Two types of batch processes are commonly used: fixed bed and fluidized bed. Fixed bed type units are not appropriate for processing high boiling range feeds, which are often the feed for commercial fluid catalytic cracking units (FCCU). For this and other reasons, many laboratories have abandoned the use of fixed bed reactors for evaluating commercial FCCU operation. Thus, fluidized bed reactors are preferred over fixed bed reactors for studying the fluid catalytic cracking process on a laboratory scale.
One of the most important parameters in fluid catalytic cracking is the time that hydrocarbons are in contact with catalyst. Research over the past several years uncovered that as much as 90% of the feed conversion takes place in the short contact time condition in the feed and catalyst mix-zone of the riser reactor in commercial FCCUs. This knowledge led to the revamp of older and larger reactors to smaller designs, because contact time dramatically affects yields and performance.

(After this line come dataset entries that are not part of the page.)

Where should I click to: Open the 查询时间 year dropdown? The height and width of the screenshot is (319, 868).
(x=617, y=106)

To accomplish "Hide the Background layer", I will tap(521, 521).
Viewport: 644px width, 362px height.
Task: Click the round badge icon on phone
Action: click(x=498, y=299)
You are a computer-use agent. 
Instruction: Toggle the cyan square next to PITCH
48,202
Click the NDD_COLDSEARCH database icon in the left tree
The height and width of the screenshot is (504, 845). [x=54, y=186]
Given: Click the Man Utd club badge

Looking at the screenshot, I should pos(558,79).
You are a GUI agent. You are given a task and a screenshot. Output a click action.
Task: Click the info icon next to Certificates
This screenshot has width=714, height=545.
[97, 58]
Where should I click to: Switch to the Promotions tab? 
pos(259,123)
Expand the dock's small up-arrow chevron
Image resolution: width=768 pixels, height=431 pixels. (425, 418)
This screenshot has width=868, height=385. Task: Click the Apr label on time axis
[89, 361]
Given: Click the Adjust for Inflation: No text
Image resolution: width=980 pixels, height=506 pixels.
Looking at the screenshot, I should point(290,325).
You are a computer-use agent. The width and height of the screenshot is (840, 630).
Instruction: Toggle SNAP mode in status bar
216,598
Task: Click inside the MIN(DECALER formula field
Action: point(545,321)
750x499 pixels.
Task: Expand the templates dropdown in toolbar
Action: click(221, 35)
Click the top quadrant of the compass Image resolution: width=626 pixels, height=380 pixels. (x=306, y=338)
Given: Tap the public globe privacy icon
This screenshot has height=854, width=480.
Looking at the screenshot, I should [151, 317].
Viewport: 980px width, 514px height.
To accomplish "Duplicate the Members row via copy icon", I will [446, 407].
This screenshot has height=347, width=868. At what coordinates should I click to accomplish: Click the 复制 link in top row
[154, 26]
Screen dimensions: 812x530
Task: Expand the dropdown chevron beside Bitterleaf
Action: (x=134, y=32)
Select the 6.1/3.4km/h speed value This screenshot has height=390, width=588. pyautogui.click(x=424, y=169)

Normally, reducing the contact time requires that the commercial unit operate at a higher catalyst-to-oil ratio than when the contact time is longer. It is therefore important for laboratory scale fluidized catalytic cracking apparatus to provide the flexibility to vary contact time and simultaneously operate at high catalyst-to-oil ratios.
There are several ways to vary contact time in laboratory fluid-bed reactors. The widely known techniques of altering the hydrocarbon feed rate, the rates of any diluent gases, and/or altering the catalyst charge provide results, however, they are not entirely consistent with commercial experience or have other deficiencies which limit their applicability.
Walsh, U.S. Pat. No. 4,419,328, discloses a laboratory apparatus for investigating the performance of catalytic cracking catalyst utilizing batch techniques and a fluidized bed reactor. Walsh teaches the use of the laboratory apparatus and techniques for obtaining cracking data but not a reactor apparatus or method that can be utilized to emulate the performance characteristics expected in a commercial scale reactor. Walsh discloses a fluidized bed reactor but it does not include a movable feed injector or disclose in any way the important aspects pertaining to injector location and its relationship to controlling hydrocarbon contact time. Walsh does not disclose or teach the injection of multiple feeds at different locations. In addition, Walsh does not disclose or teach an apparatus or method to achieve the catalyst circulation pattern within the reactor including its relation to commercial catalytic cracking as well as ways to enhance the circulation by proper reactor design and injector positioning.
It is well known that fluidized bed reactors of many different designs often exhibit a preferred flow of solids up the center core and return of solids down the normally cylindrical containing wall. Perry's Chemical Engineers' Handbook (Copyright 1984) mentions this tendency (Section 20 pg. 66) and the effect is noted in U.S. Pat. No. 5,262,104-Schwartz. In these references, however, there is no recognition of the potential applications of the circulation pattern nor are any ways to enhance the circulation provided.